I’ve had good chats about how I feel with my pharmacist, hairdresser (free therapy – we tell them everything), nurse and dentist who have all given me great support and advice. But at the end of the day my happiness and mood always comes back down to me, my emotions and my hormones, or lack of them!

Nobody can prepare you for how perimenopause will make you feel, and no two women will feel the same. But we will all experience some or most of the common symptoms.

Some of us will be able to brush them off or barely notice them. Some of us will experience them but not realise what they are. And some will be like me, sobbing at the kitchen sink because I’ve found a small chip in a stupid, heart-shaped plate from Pound Land (sometimes I really need to get a grip!).

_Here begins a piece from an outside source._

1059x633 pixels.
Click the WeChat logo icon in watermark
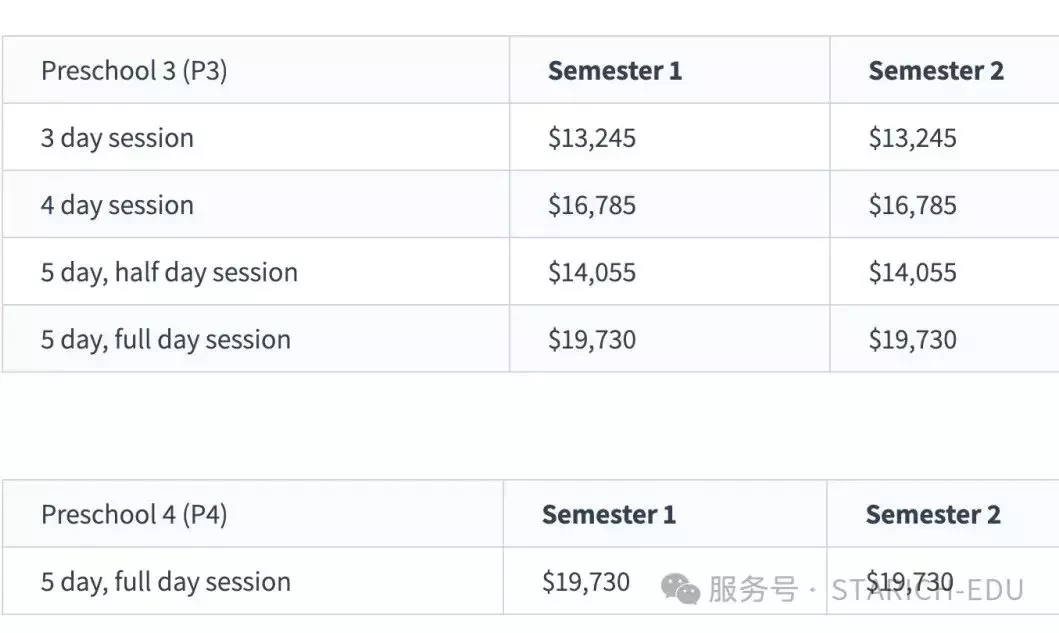pos(680,588)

At So Just Be, we will always advise that the best people to speak to are the health professionals that you have access to. But there are other ways to get your life back under control. If you are struggling with your emotions, or prone to crying in the biscuit aisle in Sainsbury’s, these are some of the things I can recommend:

Be Gentle with Yourself

Having a good cry, sob or weep does not make you weak. It’s ok to feel your emotions. Take some time out, have a deep breath and let the moment pass.

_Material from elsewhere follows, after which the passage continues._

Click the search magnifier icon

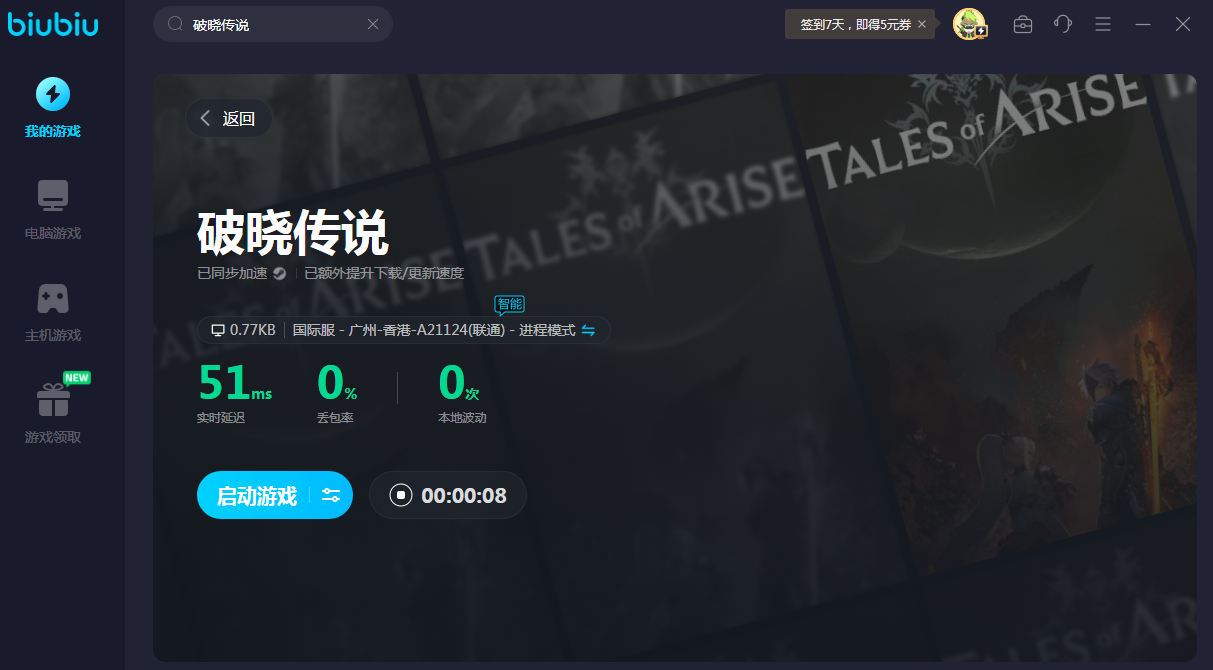175,24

Work it Out with a Work Out

Yup. You heard me. The feeling you have after a good swim, run or session in the gym will kick those tears and that anxiety into the long grass. I know it’s hard to motivate yourself to do the thing you least feel like doing.

But if I can sit here and write a blog after working my way through a box of Tampax in one day (nothing like a menstrual flood to make you feel great about perimenopause), especially when what I really want to do is climb into bed and eat my body weight in Galaxy chocolate, then I know you can drag that wobbly bottom lip to the gym.

Watch What You Eat

Notice I said that I really want to be in bed with Galaxy chocolate? Well I’m not. And that’s really hard. Especially today.

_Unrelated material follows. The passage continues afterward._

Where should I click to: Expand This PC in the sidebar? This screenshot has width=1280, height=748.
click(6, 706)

My mood is very low. I don’t have the energy to cry. But I can’t self medicate through perimenopause with Galaxy like I did with gin through the COVID-19 lockdowns of 2020.

The best foods to reach for when we feel low are those rich in magnesium and zinc. So crack some eggs and make a spinach omelette to help tackle those mood swings.

Cut Back on the Booze

For me, a glass of wine when I really need it is non-negotiable. Sometimes only a glass of red will do. But that’s where I stop. One glass.

We should all try and drink less, regardless, but the odd glass of something you like now and then won’t hurt. Learn to limit what you drink and you’ll soon notice an improvement on your mood and feel more in control of your emotions.

Chill Out and Relax

I’ve embraced mindfulness much to the amusement of friends and family. I wasn’t really the type, you see. But you need to learn to ignore other people feeling uncomfortable just because you have found a way to help soothe your mind and improve your wellbeing.

Do what makes you feel good! Use the Calm app and try meditation. Take up a relaxing hobby. Try your hand at crafting. Have a go at yoga. Be kind to your mind and do whatever helps you tackle that anxiety and gets your mood under some control .

Talk About It

Share your thoughts and problems with friends who care about you. Perimenopause and menopause can feel a bit lonely – it’s so easy to feel like you are the only woman going through all this shit.

The truth is, they are/have/will be experiencing their own symptoms. We need to break down the barriers, normalise the conversations. Then we can laugh, cry and commiserate with each other as we share massive bars of Galaxy chocolate.

Perimenopause has taught me how to live with my own ’emotional outlet valve’. If I leave the valve closed tightly, life becomes too much, the pressure eventually hits maximum on the gauge and my valve fails completely. Meltdown imminent.

Through my tears and fears, I’ve grown wiser and developed my own coping mechanisms. The trick for me has been learning how and when to release that valve a little bit. There is no magic bullet and HRT isn’t right for everyone.

Just remember, none of us are weak and it’s OK to ask for help or help ourselves. Perimenopause is just for now, not forever.